The solution has an elegant layering to it. Rather than duplicating the skill template’s logic in a new script, setup-workspace.sh reads the same skills/ralph.md file and prepends interview answers as overrides. This means the setup command and the interactive /ralph skill produce identical output — the only difference is where the interview happens (shell prompts vs. Claude Code’s AskUserQuestion). If someone updates the skill template, the setup command picks up the changes automatically.

I found the interview design interesting in what it asks vs. what it skips. Only the project goal is required; everything else defaults to “auto-detect from the codebase.” This reflects a real asymmetry: Claude is good at reading package.json to figure out the tech stack, but terrible at guessing what you’re trying to build. The script enforces this with a while [ -z "$PROJECT_GOAL" ] loop — you literally can’t proceed without stating your intent.

The README rewrite was the more opinionated piece. Promoting Entire from “opt-in observability” to “recommended” in the Quick Start is a statement about what matters when running autonomous agents. The new “Reviewing What Ralph Did” section doesn’t just say “check git history” — it provides the exact git log, git diff, and git show commands to run, along with how to inspect Entire’s shadow branch. This is the kind of documentation that saves someone 20 minutes of figuring out the right incantation.
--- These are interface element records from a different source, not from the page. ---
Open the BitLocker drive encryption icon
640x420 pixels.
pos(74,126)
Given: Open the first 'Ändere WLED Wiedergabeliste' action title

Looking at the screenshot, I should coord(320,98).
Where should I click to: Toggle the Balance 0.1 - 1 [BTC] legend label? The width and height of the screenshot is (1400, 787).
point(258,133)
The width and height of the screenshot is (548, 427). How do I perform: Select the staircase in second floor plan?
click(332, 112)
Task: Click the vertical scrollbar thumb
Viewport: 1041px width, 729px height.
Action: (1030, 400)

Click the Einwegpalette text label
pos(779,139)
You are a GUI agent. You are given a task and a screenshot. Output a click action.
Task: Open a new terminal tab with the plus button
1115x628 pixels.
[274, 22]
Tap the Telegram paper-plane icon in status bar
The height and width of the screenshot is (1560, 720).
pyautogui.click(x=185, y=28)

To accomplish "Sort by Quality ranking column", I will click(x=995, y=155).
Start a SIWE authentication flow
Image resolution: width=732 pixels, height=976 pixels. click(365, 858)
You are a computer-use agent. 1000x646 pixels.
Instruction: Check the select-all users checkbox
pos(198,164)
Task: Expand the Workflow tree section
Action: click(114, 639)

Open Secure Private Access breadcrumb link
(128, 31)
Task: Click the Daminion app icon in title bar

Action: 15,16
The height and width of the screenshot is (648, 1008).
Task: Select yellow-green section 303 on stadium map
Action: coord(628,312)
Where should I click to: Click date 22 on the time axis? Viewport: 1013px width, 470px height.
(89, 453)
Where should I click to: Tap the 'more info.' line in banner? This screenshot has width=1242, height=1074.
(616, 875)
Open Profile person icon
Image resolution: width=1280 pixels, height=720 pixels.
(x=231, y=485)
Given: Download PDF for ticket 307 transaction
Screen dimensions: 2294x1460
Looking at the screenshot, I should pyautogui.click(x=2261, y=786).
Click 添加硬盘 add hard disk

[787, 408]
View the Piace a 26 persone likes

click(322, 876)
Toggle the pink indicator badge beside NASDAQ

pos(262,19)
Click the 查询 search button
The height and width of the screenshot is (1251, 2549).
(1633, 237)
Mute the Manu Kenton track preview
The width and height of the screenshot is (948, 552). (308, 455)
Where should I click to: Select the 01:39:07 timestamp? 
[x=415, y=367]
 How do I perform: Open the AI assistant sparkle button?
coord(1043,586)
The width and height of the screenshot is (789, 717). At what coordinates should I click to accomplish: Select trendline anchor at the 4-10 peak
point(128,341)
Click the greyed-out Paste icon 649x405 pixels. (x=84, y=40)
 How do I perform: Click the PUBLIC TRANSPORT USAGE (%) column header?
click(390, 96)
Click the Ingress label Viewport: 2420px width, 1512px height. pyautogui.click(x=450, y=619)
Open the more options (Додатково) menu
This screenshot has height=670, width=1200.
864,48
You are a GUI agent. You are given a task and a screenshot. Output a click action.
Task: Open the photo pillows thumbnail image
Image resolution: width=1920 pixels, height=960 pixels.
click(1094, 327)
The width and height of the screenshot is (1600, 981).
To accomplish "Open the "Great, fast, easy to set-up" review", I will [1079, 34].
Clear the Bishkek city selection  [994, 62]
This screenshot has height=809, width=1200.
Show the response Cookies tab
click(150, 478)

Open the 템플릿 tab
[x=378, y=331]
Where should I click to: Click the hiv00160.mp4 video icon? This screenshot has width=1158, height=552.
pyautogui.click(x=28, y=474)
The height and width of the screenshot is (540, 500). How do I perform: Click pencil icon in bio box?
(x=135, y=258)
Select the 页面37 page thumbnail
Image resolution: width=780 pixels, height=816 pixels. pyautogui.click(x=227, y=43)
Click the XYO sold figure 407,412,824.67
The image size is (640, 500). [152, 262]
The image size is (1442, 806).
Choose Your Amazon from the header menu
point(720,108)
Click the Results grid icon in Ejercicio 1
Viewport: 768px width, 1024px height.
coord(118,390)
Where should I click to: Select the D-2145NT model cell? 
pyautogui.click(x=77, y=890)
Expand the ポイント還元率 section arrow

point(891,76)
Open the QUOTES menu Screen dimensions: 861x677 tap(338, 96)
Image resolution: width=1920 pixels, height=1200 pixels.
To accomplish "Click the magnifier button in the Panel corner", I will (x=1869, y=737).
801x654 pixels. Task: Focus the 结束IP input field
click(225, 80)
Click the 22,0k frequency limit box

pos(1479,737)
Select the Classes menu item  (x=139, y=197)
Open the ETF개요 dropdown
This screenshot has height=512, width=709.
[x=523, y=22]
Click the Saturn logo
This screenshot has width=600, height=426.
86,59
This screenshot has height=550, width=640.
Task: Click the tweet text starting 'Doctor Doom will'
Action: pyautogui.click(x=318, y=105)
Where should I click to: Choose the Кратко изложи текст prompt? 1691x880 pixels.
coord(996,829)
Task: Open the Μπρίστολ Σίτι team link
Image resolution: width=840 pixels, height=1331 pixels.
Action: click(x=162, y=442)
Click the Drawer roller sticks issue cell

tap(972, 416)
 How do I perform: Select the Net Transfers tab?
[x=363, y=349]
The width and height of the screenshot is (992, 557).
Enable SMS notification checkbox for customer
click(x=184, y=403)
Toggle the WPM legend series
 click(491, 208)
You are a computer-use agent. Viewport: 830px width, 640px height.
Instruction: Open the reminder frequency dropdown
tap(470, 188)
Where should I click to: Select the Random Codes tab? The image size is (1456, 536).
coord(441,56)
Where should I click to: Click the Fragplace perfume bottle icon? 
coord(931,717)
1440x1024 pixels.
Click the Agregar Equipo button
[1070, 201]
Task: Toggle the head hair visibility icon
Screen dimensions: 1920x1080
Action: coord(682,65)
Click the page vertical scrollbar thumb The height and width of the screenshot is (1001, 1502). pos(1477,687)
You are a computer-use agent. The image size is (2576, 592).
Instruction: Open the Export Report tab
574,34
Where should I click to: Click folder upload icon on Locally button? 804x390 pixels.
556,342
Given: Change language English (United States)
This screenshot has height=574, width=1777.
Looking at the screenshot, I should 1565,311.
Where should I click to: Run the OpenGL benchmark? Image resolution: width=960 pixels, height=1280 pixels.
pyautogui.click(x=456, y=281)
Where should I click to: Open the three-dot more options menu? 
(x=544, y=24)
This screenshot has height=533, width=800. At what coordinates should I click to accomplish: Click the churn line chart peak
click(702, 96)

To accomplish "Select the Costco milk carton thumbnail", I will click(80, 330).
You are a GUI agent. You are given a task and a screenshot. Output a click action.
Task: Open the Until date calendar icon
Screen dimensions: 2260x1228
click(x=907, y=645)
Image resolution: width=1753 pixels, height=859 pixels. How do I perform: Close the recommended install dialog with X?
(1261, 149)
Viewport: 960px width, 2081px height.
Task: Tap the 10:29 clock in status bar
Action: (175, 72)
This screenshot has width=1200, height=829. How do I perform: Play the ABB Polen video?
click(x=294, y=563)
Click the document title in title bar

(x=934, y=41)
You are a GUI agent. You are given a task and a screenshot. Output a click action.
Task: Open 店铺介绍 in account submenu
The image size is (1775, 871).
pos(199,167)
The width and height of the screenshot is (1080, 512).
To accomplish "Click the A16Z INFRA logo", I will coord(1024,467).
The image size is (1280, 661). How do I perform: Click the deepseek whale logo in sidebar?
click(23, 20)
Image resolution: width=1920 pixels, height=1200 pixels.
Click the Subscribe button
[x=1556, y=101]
The “Clarify your intent” step is worth noting because it’s advice that applies beyond this tool. Having a short LLM conversation to sharpen your project goal before feeding it into an automated pipeline is a pattern that compounds: better input at the top means less wasted iteration at every step downstream. The README makes this concrete with a good-vs-vague example.

One thing I couldn’t observe from the artifacts alone: how often users actually hit the original problem. The README changes suggest it was a real friction point, but I can only see the fix, not the complaints that motivated it.

Built with Claude Code in an evening session.